Şehirlerimizin bugünkü halini göremeyen Haşim’e ilaveten: Mimarîyi aramak için önce “şehir ve medeniyet idraki”ne sahip olmak lâzım diyebiliriz.

İşte, “şehir ve medeniyet” idrakiyle inşa ettiğiniz yapı ve mimariyi ortaya çıkaran ‘iman’dan sonra inkâra saplanmak; ortaya böylesine gayri insani, vahşi yapılar, mekânlar yâni AVM’ler, residence’lar, plazalar çıkarıyor.

Bunlar, antik dönemlerdeki dev tapınakların modern zamanlardaki karşılığı mıdır dersiniz?

Bu hal, en çok da “kendisinden kaçan”, kendisinden korkan, kendisine yabancılaşan, ne olacağını bilemeyen ve giderek ‘hormonal canlılar’a dönüşenler için geçerli. Yâni bizim için. 

Tarih boyunca “kendi kalarak değişebilen” şehirler sürekliliğini sağlayarak var olabilmişlerdir. Kendi kalan, yâni ‘varlığının idraki’nde olanlar…

Nietzche’nin sorusuyla devam edelim: “Bu evler ne anlama gelmekteler?

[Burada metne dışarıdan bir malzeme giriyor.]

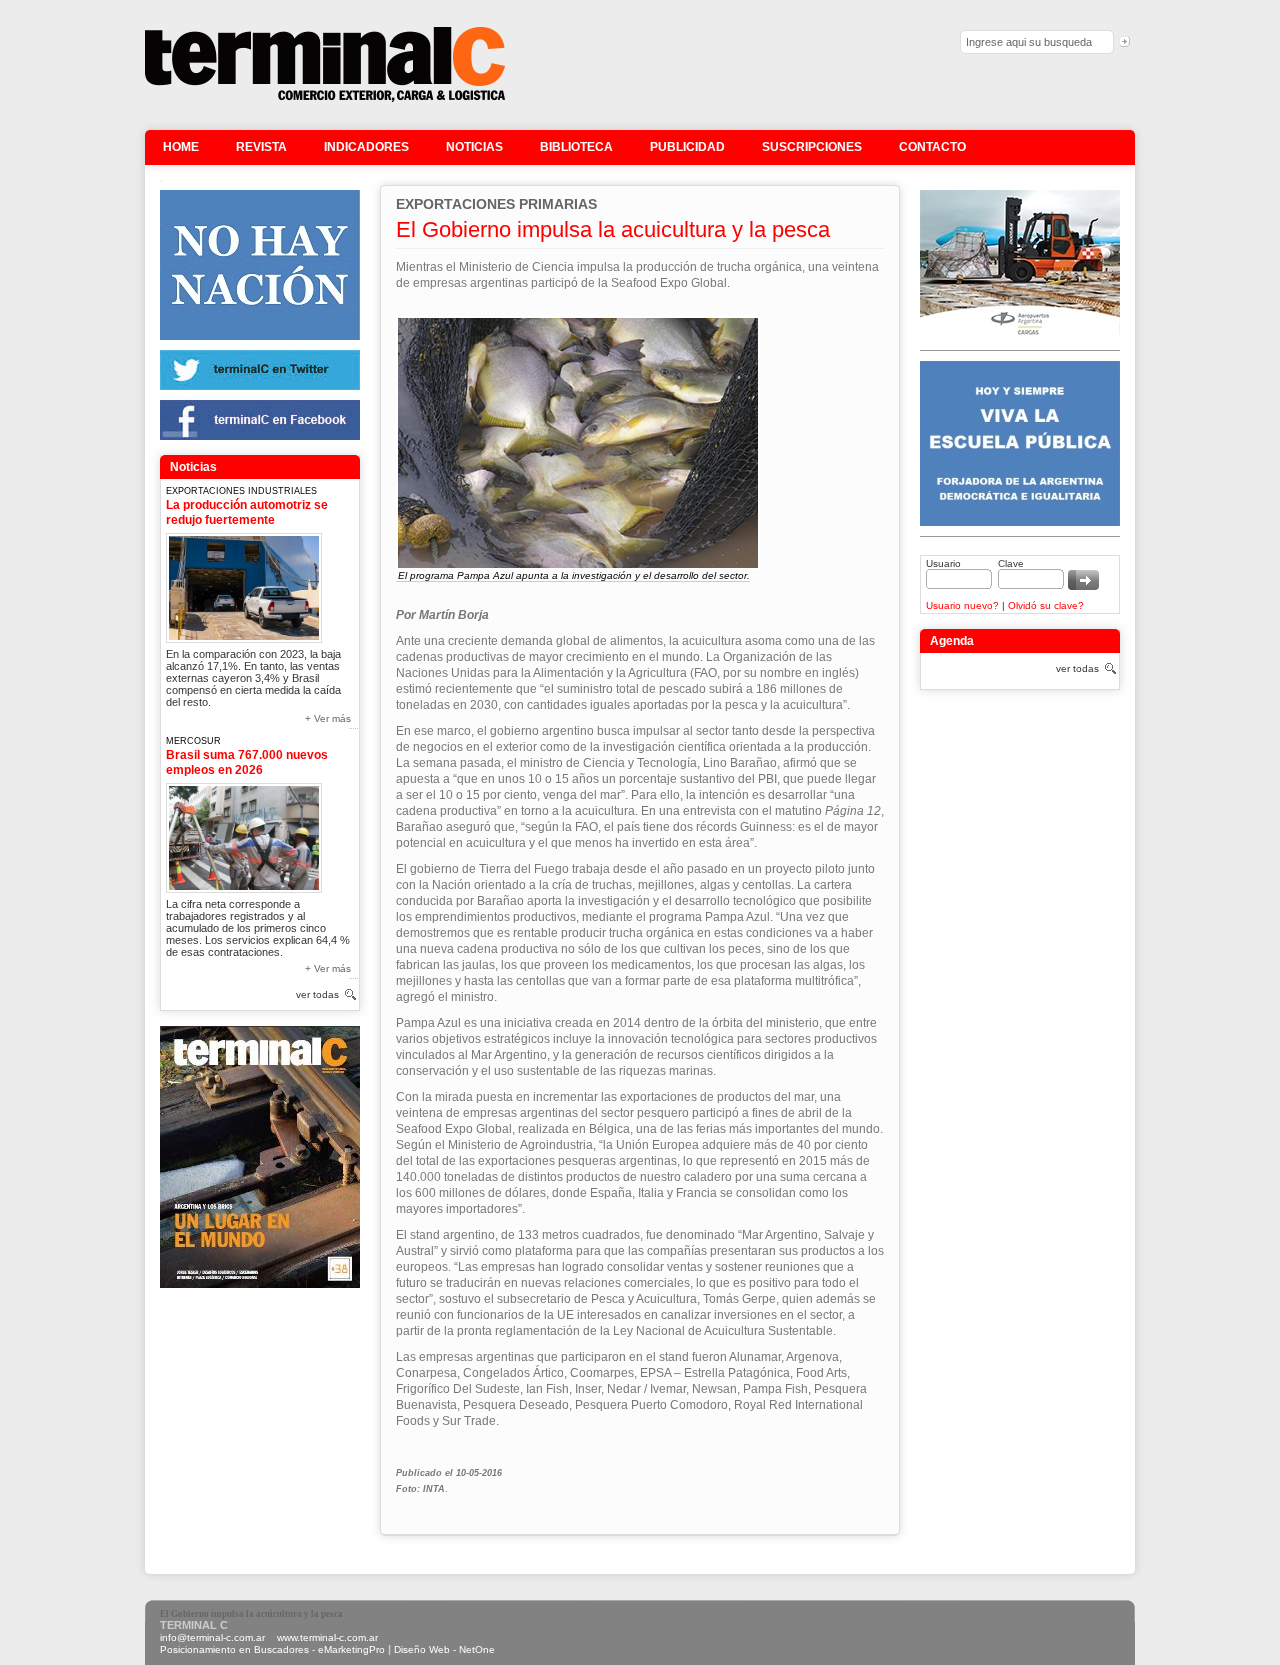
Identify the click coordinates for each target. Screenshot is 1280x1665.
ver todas (317, 994)
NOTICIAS (474, 147)
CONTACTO (932, 147)
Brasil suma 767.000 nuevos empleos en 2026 (247, 762)
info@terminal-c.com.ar (212, 1637)
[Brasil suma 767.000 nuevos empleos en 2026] (244, 834)
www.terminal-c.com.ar (327, 1637)
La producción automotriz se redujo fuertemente (247, 512)
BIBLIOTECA (576, 147)
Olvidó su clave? (1046, 605)
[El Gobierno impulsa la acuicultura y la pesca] (325, 99)
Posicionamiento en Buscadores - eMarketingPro (272, 1649)
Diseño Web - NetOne (444, 1649)
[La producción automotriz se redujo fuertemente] (244, 584)
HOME (181, 147)
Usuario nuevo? (962, 605)
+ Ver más (328, 718)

Gerçekte, onlara anlam vermek için inşa eden büyük bir ruh değil! Onları oyuncak kutusundan çıkaran aptal bir çocuk mu?... Ya bu odalar ve barınaklar? İnsanlar bunlarda nasıl yaşayabilir?...”

Bir filozof, “bir kobranın bile, içinde zararsız hale gelebileceği ortamlar düşünmek mümkün” diyor. Bugünün zehir saçan bu devasa yapılarında kobralar bile hayretten sokmayı unutmuş durumda bir zavallı, bir masum..

Antik mitolojide bile hayal ve hayatın bu derecesi yok!

Denklem etrafımızı sarmış durumda. Çember giderek daralıyor. İnsan için intihar ya da isyandan başka bir ihtimal var mı?

Bu hal karşısında hiçbir şey yapamayan, çaresiz mahkûmlar mıyız?

Üstad Necip Fazıl’ın söylediği gibi; “Istırap bile ilâhi bir lütuf, şifa yerine geçiyor! Allah Allah! Ne haldir bu! Ne korkunç hale geldi! Hiçbir devir böyle bomboş kalmadı!”